If you’ve ever had to pay a steep cancellation fee, you’ll probably be happy to realize that two-year contracts are on their way out. While plenty of people are still using phones and cell service that they got with a two-year contract, and a few carriers have kept or reinstated the option, contracts are much less prevalent than they used to be. Many carriers have replaced them with leasing or installation plans, options that are more transparent for consumers but also more lucrative for carriers.
4. Many carriers, like AT&T or Sprint, won’t reduce your bill when your phone is paid off
Despite the move toward leasing options, many consumers love their contracts and subsidized phones because they make it easier to afford a brand-new phone.

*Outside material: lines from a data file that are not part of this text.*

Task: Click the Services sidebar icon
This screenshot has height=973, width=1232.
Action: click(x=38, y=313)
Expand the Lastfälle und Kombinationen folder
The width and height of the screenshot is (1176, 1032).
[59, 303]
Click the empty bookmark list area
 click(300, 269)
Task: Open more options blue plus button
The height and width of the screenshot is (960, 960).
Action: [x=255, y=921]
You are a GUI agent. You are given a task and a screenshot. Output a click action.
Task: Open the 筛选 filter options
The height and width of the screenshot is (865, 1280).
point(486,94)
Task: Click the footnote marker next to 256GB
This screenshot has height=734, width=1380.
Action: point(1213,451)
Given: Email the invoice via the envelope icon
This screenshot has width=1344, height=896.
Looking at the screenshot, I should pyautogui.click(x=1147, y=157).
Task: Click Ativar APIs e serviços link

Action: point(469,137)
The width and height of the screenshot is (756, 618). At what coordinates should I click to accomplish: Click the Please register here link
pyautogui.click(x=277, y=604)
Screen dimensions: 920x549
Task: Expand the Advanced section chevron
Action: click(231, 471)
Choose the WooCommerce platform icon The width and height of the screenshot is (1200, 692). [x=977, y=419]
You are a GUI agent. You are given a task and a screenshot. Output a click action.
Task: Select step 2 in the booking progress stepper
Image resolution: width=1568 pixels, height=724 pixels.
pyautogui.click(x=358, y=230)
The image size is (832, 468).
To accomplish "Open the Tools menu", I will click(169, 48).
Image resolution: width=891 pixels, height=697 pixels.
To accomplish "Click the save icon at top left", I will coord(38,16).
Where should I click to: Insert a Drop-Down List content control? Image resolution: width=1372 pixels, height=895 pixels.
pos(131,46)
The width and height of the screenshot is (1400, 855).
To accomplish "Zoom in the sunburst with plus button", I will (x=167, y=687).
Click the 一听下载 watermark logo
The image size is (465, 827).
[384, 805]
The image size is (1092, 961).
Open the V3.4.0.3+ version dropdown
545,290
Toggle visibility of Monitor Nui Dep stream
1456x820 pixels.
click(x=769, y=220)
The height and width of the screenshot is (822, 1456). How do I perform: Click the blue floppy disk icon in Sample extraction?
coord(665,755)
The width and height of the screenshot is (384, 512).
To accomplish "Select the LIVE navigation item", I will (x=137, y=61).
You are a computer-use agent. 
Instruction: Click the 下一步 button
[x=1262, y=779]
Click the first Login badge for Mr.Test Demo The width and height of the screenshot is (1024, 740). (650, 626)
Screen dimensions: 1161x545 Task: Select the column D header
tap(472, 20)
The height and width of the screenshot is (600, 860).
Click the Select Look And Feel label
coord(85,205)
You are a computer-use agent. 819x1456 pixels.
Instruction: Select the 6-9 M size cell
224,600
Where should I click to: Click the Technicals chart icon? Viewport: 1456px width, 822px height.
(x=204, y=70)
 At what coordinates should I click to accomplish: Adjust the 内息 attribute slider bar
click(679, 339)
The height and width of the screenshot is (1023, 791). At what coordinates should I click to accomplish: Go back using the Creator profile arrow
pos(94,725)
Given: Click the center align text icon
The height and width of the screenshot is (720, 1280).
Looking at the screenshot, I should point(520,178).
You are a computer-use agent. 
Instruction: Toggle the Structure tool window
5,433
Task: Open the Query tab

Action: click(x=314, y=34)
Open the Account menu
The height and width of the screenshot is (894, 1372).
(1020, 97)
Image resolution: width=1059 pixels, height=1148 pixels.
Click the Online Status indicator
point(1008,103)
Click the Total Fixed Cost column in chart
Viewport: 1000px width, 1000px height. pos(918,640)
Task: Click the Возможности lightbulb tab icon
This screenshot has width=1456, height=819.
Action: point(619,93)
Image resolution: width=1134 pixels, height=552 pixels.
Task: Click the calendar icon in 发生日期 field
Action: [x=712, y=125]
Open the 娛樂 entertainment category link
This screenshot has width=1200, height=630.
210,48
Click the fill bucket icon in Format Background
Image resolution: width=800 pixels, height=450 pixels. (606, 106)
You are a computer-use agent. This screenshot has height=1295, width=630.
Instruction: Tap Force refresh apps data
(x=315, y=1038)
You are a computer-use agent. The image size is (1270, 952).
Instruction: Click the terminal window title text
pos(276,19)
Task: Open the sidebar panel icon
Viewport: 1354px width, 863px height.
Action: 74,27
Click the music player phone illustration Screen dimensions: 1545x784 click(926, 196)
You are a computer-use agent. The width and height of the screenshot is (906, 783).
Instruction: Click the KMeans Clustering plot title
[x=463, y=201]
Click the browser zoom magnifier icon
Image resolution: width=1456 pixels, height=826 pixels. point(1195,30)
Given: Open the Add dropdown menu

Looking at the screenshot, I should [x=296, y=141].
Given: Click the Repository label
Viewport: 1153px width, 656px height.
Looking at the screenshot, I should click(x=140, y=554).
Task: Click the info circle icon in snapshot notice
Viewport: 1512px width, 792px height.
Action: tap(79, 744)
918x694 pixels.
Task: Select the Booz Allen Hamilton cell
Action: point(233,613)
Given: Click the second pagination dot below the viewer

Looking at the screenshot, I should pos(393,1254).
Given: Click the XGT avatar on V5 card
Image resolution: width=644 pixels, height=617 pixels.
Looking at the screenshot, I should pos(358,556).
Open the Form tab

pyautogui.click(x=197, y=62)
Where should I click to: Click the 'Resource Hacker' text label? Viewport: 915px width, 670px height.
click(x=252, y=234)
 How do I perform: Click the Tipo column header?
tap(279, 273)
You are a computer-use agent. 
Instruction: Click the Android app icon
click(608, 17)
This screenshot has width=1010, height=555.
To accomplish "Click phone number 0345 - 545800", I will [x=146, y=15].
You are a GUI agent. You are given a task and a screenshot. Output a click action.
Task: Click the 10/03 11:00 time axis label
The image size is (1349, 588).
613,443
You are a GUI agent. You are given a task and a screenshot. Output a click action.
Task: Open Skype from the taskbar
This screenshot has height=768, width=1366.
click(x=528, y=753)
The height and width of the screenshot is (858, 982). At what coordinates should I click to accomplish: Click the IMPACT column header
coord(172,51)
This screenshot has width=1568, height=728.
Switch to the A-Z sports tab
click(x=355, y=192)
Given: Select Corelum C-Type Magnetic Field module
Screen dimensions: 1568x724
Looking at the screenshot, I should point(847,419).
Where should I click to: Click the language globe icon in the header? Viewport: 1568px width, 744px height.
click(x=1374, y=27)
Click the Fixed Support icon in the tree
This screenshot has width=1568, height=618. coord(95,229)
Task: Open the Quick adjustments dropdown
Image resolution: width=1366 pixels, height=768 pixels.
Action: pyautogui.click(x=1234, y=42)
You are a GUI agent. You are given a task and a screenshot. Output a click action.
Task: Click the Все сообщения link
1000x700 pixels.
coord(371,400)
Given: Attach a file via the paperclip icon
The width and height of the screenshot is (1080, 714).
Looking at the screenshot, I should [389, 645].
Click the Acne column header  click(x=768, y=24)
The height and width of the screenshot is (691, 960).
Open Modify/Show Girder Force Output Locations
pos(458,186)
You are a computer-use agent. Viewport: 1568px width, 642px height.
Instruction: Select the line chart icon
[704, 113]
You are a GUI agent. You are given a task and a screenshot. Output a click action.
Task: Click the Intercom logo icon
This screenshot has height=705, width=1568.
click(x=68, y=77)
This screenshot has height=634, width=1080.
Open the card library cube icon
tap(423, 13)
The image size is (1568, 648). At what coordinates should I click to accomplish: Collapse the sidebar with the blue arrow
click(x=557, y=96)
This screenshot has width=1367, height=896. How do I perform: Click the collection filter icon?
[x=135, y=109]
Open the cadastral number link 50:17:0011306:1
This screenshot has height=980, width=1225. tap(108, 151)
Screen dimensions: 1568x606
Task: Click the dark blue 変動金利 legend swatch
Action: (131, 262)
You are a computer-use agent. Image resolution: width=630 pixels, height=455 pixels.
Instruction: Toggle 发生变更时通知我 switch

But it’s often because of those subsidized phones that you end up paying a lot more for your monthly mobile service than you really should have to. Mashable’s Jason Abbruzzese wrote in 2014 that there was a time when a contract made sense — a time when you used your phone only for voice and text, and your level of usage stayed about constant.
But the model of committing to a carrier for two years in exchange for a subsidized phone is illogical for many users as their data use continues to rise. And as users move away from subsidized phones, carriers are encouraging them to buy financed phones — just another way for carriers to perpetuate your reliance on them and prevent you from easily switching between carriers. Additionally, many carriers, like AT&T, don’t adjust the price of your monthly service once you’ve finished paying off a subsidized phone.
If you have the cash, you’re a lot better off buying a phone outright to use with a service that won’t require you to commit to two years with the same carrier, whether that two-year commitment comes in the form of the contract or an installment plan. If that’s not possible, make sure that your carrier will reduce your bill once you’ve finished paying off your phone. That way, you won’t continue paying the fees that were originally intended to add up to the retail price of the phone long after you’ve paid the full price.